Intervention de Antoine Herth

Séance en hémicycle du 29 septembre 2015 à 15h00
Débat sur la situation et l'avenir de l'agriculture

Photo issue du site de l'Assemblée nationale ou de WikipediaAntoine Herth :

Qui au sein de l’administration s’est jamais posé la question des conséquences économiques du retrait d’un produit de traitement ? Qui sait combien d’emplois nous avons perdus à cause d’une surenchère sur les nitrates, sur la publicité pour le vin, sur la protection du loup ! Il y a bien des études d’impact, mais elles se contentent de mesurer l’effet d’un projet de loi sur le budget de l’État, jamais sur les gains ou les pertes de compétitivité, c’est-à-dire sur notre capacité ou non à générer du PIB.

Enfin, la plus grande des plaies de notre agriculture est l’incapacité de notre élite à la regarder pour ce qu’elle est, à savoir extraordinairement diverse, riche de son histoire et forte de son ancrage dans chacun de nos territoires. Dans les forums, dans les colloques, l’intelligentsia ne jure que par le bio, à la rigueur par les produits fermiers, à peine par les appellations d’origine protégée. Or l’immense majorité de nos concitoyens plébiscite une alimentation standardisée et bon marché, souvent d’excellente qualité, d’autant plus qu’ils ne consacrent à l’alimentation que 12 % de leur pouvoir d’achat contre 29 % au logement. Le monde n’est pas binaire : il n’y a pas une agriculture qui mériterait toutes les éloges et une autre, dite « industrielle », qu’il faudrait mépriser ; il y a une diversité de méthodes de production dont chacune sait tirer le meilleur parti d’un terroir grâce au travail patient de nos agriculteurs.
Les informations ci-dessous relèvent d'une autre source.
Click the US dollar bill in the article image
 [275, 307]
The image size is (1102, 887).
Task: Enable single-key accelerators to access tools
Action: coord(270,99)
Aujourd’hui, nos agriculteurs ont perdu la patience. Ils ont besoin qu’on les écoute et qu’on les aide, ils veulent des prix rémunérateurs car leur travail vaut bien un juste salaire. Monsieur le ministre, vous avez bien essayé de décréter un prix du cochon à 1,40 euro le kilo, mais cela n’a pas fonctionné car vous n’avez pas la compétence pour fixer les prix agricoles. À présent, vous déversez quelques millions pour éteindre les incendies qui ravagent nos campagnes et pourrissent la vie des candidats de votre majorité aux régionales. Mais nos agriculteurs veulent une année blanche pour les charges d’emprunt et pour les cotisations sociales ; ils veulent savoir si les 62 millions d’euros que l’Europe leur accorde serviront bien à couvrir ces échéances, à leur permettre de garder la tête hors de l’eau. Cela tombe bien car ce sujet, lui, est de la compétence du Gouvernement, et, cette fois, vous n’aurez plus le droit à l’échec.

Si vous avez encore le courage d’aller à la rencontre des agriculteurs, sachez qu’ils manquent aussi du témoignage d’estime que vous pourriez leur apporter.

Je vous ai longuement et patiemment écouté, monsieur le ministre. Dans un premier temps, vous avez égrené des mesures techniques – je ne suis pas certain que même dix des députés présents puissent en faire le résumé après ce débat – ; et puis, dans un second temps, vous avez cherché la claque de la gauche en provoquant l’opposition : cette posture est symptomatique de ce que vous représentez au sein du Gouvernement, un véritable Janus, à la fois ministre de l’agriculture et porte-parole du Gouvernement, le matin à la rue de Varennes, l’après-midi rue de Solférino.